EXERCISE GOAL: All of the records should be restated word for word.

SUPPLIED RECORDS:
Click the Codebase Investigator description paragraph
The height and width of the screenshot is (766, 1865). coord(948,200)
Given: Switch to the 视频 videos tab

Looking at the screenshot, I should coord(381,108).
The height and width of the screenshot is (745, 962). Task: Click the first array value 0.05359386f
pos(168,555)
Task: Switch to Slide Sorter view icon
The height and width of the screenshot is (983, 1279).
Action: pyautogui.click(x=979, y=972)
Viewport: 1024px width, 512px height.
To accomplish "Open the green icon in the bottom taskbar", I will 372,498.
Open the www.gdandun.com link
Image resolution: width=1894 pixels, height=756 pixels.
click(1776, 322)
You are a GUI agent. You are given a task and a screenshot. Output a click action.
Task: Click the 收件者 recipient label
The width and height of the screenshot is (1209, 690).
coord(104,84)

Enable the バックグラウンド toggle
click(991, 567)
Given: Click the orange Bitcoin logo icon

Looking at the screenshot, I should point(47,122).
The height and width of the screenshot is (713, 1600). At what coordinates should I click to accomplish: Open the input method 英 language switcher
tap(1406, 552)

OUTPUT FOR THIS EXERCISE:
Click the Codebase Investigator description paragraph
The height and width of the screenshot is (766, 1865). coord(948,200)
Given: Switch to the 视频 videos tab

Looking at the screenshot, I should coord(381,108).
The height and width of the screenshot is (745, 962). Task: Click the first array value 0.05359386f
pos(168,555)
Task: Switch to Slide Sorter view icon
The height and width of the screenshot is (983, 1279).
Action: pyautogui.click(x=979, y=972)
Viewport: 1024px width, 512px height.
To accomplish "Open the green icon in the bottom taskbar", I will 372,498.
Open the www.gdandun.com link
Image resolution: width=1894 pixels, height=756 pixels.
click(1776, 322)
You are a GUI agent. You are given a task and a screenshot. Output a click action.
Task: Click the 收件者 recipient label
The width and height of the screenshot is (1209, 690).
coord(104,84)

Enable the バックグラウンド toggle
click(991, 567)
Given: Click the orange Bitcoin logo icon

Looking at the screenshot, I should point(47,122).
The height and width of the screenshot is (713, 1600). At what coordinates should I click to accomplish: Open the input method 英 language switcher
tap(1406, 552)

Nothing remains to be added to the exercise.